Task prompt ::
Write out every single entry exactly.

Records from a data source
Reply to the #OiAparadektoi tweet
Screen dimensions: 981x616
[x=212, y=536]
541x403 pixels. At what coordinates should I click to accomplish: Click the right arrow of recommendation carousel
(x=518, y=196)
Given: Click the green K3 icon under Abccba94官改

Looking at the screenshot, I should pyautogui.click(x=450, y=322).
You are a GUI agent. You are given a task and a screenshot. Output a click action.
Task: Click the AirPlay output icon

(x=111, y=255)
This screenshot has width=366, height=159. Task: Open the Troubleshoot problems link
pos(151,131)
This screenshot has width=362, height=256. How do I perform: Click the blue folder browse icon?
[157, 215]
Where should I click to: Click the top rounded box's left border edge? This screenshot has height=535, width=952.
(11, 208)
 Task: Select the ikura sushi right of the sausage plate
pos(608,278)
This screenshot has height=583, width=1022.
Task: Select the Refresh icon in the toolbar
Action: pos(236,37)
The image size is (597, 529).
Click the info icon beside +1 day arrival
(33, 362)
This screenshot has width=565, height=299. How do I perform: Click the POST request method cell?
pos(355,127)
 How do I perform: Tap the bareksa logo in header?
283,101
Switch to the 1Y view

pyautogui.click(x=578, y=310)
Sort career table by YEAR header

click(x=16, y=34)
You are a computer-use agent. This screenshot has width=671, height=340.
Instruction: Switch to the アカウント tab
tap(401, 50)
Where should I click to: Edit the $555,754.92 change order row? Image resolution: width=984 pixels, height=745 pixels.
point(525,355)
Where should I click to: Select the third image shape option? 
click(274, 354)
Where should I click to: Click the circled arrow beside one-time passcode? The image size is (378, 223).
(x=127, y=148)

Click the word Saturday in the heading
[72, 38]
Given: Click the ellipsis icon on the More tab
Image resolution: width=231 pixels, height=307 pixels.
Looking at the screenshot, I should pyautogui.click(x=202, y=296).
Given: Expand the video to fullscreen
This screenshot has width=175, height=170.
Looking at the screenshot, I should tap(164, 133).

Task result ::
Reply to the #OiAparadektoi tweet
Screen dimensions: 981x616
[x=212, y=536]
541x403 pixels. At what coordinates should I click to accomplish: Click the right arrow of recommendation carousel
(x=518, y=196)
Given: Click the green K3 icon under Abccba94官改

Looking at the screenshot, I should pyautogui.click(x=450, y=322).
You are a GUI agent. You are given a task and a screenshot. Output a click action.
Task: Click the AirPlay output icon

(x=111, y=255)
This screenshot has width=366, height=159. Task: Open the Troubleshoot problems link
pos(151,131)
This screenshot has width=362, height=256. How do I perform: Click the blue folder browse icon?
[157, 215]
Where should I click to: Click the top rounded box's left border edge? This screenshot has height=535, width=952.
(11, 208)
 Task: Select the ikura sushi right of the sausage plate
pos(608,278)
This screenshot has height=583, width=1022.
Task: Select the Refresh icon in the toolbar
Action: pos(236,37)
The image size is (597, 529).
Click the info icon beside +1 day arrival
(33, 362)
This screenshot has width=565, height=299. How do I perform: Click the POST request method cell?
pos(355,127)
 How do I perform: Tap the bareksa logo in header?
283,101
Switch to the 1Y view

pyautogui.click(x=578, y=310)
Sort career table by YEAR header

click(x=16, y=34)
You are a computer-use agent. This screenshot has width=671, height=340.
Instruction: Switch to the アカウント tab
tap(401, 50)
Where should I click to: Edit the $555,754.92 change order row? Image resolution: width=984 pixels, height=745 pixels.
point(525,355)
Where should I click to: Select the third image shape option? 
click(274, 354)
Where should I click to: Click the circled arrow beside one-time passcode? The image size is (378, 223).
(x=127, y=148)

Click the word Saturday in the heading
[72, 38]
Given: Click the ellipsis icon on the More tab
Image resolution: width=231 pixels, height=307 pixels.
Looking at the screenshot, I should pyautogui.click(x=202, y=296).
Given: Expand the video to fullscreen
This screenshot has width=175, height=170.
Looking at the screenshot, I should tap(164, 133).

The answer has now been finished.